Biochar: Seven Questions
Trees and grasses are approximately 50% carbon.
The critical question at hand is simply this: Can the carbon captured by photosynthesis and converted by pyrolysis to stable agricultural charcoal, Biochar, properly inoculated with minerals, microbes, fungi, etc, be used today to:
1. improve soil quality & crop yields? Are our soils at an optimum carbon content level for best yields? Could healthier soils feed more people? It worked in the Amazon for the Amerindians.
Soil fertility is complex. It is important to understand why carbon is essential to soil fertility. Humic substances do the same thing as biochar/Terra preta – facilitate cation exchange capacity. Biochar and humic substances have a common parent material, lignin, and form the same type of functional groups on their surfaces. If you look at a textbook rendition of their molecular structures, lignin, humic acid and char, they are similar. It’s just that biochar is much more stable, especially in tropical or semi-arid environments. Very little humus forms in tropical soils. The parent material simply rots too quickly.

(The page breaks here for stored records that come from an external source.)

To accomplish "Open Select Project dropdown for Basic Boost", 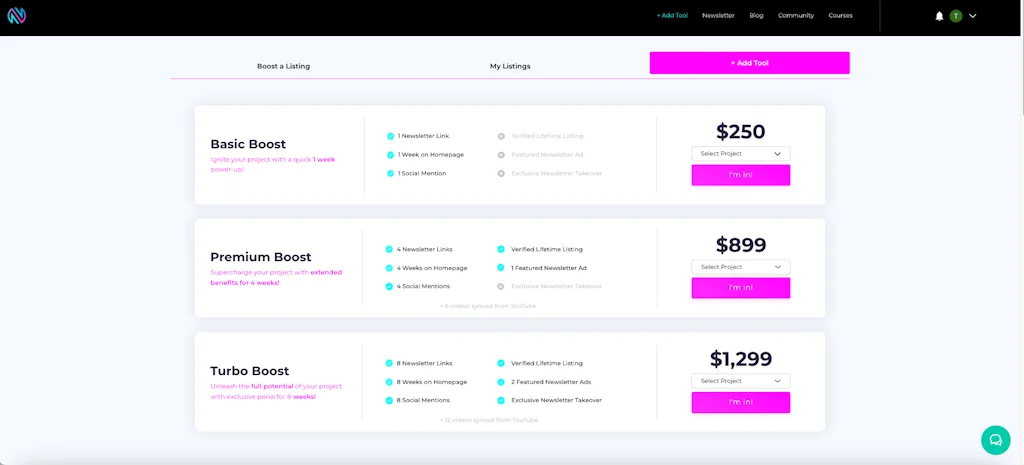I will point(740,154).
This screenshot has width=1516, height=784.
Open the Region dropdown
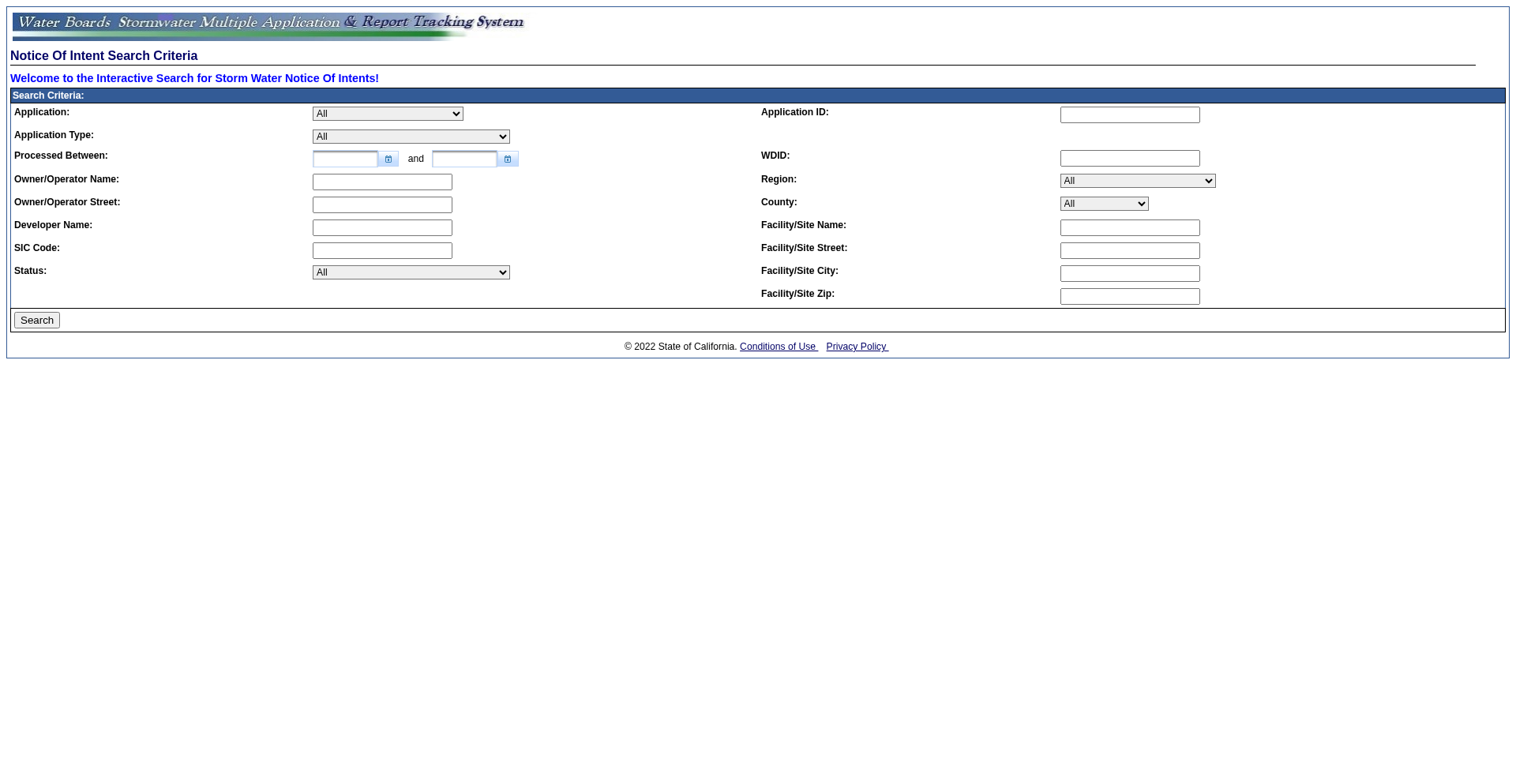(1137, 181)
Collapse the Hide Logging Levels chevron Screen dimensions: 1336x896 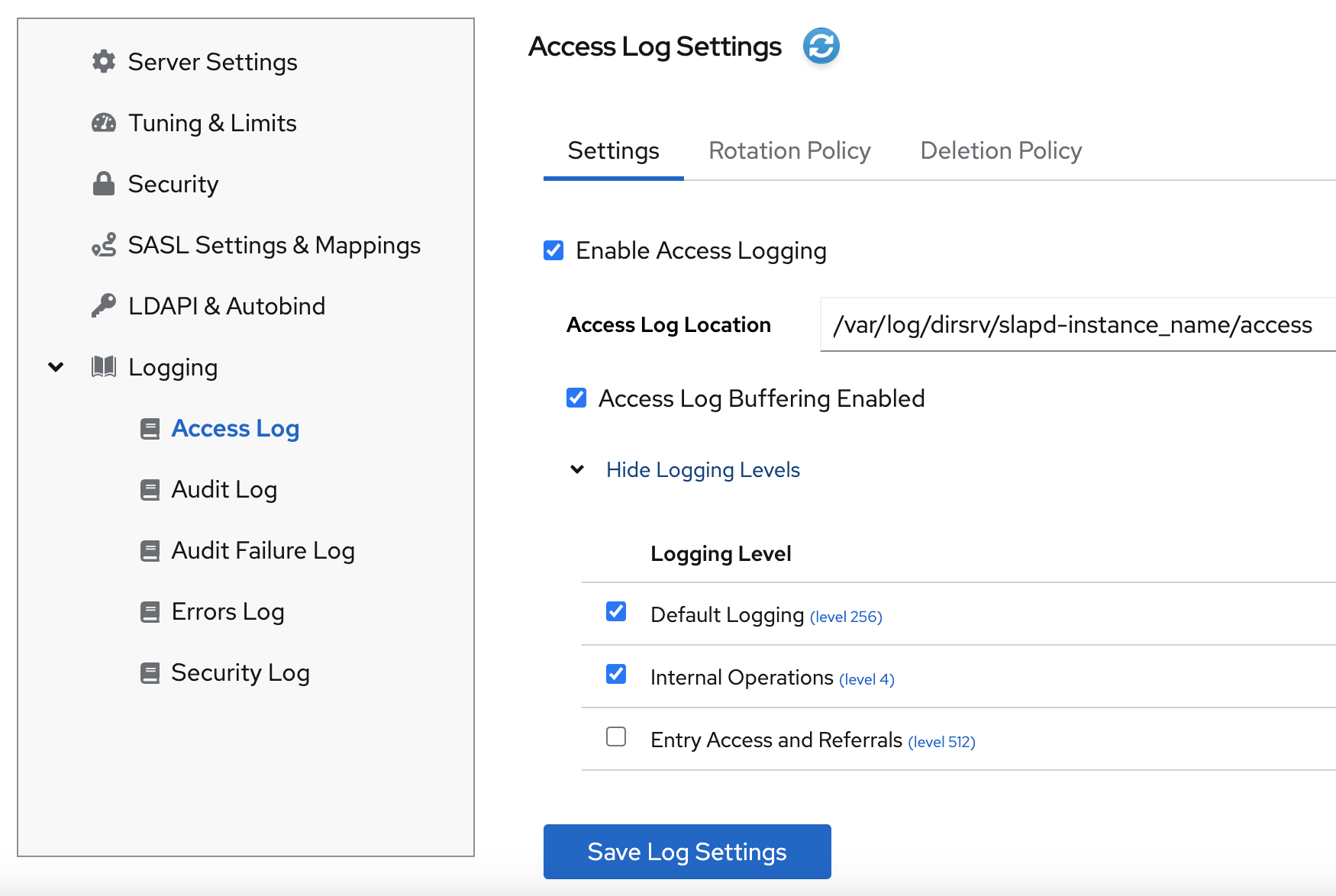click(577, 469)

2. Act to remediate water quality, esp. caused by runoffs of E. coli and Phosphorus? Phosphorus needs to be re-captured as the supply is tight and costs will be going up. Allowing it to run off and ‘escape’ from the fields is bad economically and environmentally.
3. Sequester carbon for 1,000s of years thus contributing to “Low Carbon Agriculture” and perhaps even carbon negative foods?
4. Make better use of millions of tons of agricultural residues currently simply burned in the fields? We know this also adds carbon soot to the atmosphere which is bad for health and is a significant climate change driver. Agricultural residues could be used in a domestic pyrolysis unit for carbon negative cooking, heating and biochar production. The biochar could be mixed with compost, animal manures, and urines – excellent sources of minerals. This enriched mixed would then be re-cycled back to the fields.
5. Reduce the amount of fossil-fuel-based fertilizers required?
6. Be used as a forest management tool to improve forest soils etc.?
7. With Biochar’s ability to retain water, is it a useful tool for fighting desertification? Drought and general lack of rain fall is expected to be a growing problem in many areas as a consequence of climate disruption.
I refer interested parties to this paper as reported in the Proceedings of the National Academy of Sciences:
See pages 4 & 5 esp. on Biochar.
The paper is described here:
Additionally, the International Biochar Initiative [IBI] has addressed most of the issues raised about biochar in the research summaries and FAQs that are on their web site.
The Research Summaries are here and the FAQs are here.
It should be noted that the United Nations has just issued a report that over a billion people aren’t getting enough to eat. We can, in all likelihood, reproduce the same proven, historical, benefits of agricultural charcoal by feeding soil biota with biochar and nutrients so that growing enough food to feed large populations becomes much easier. Then, of course, we get the added bonuses, including sequestering GHGs.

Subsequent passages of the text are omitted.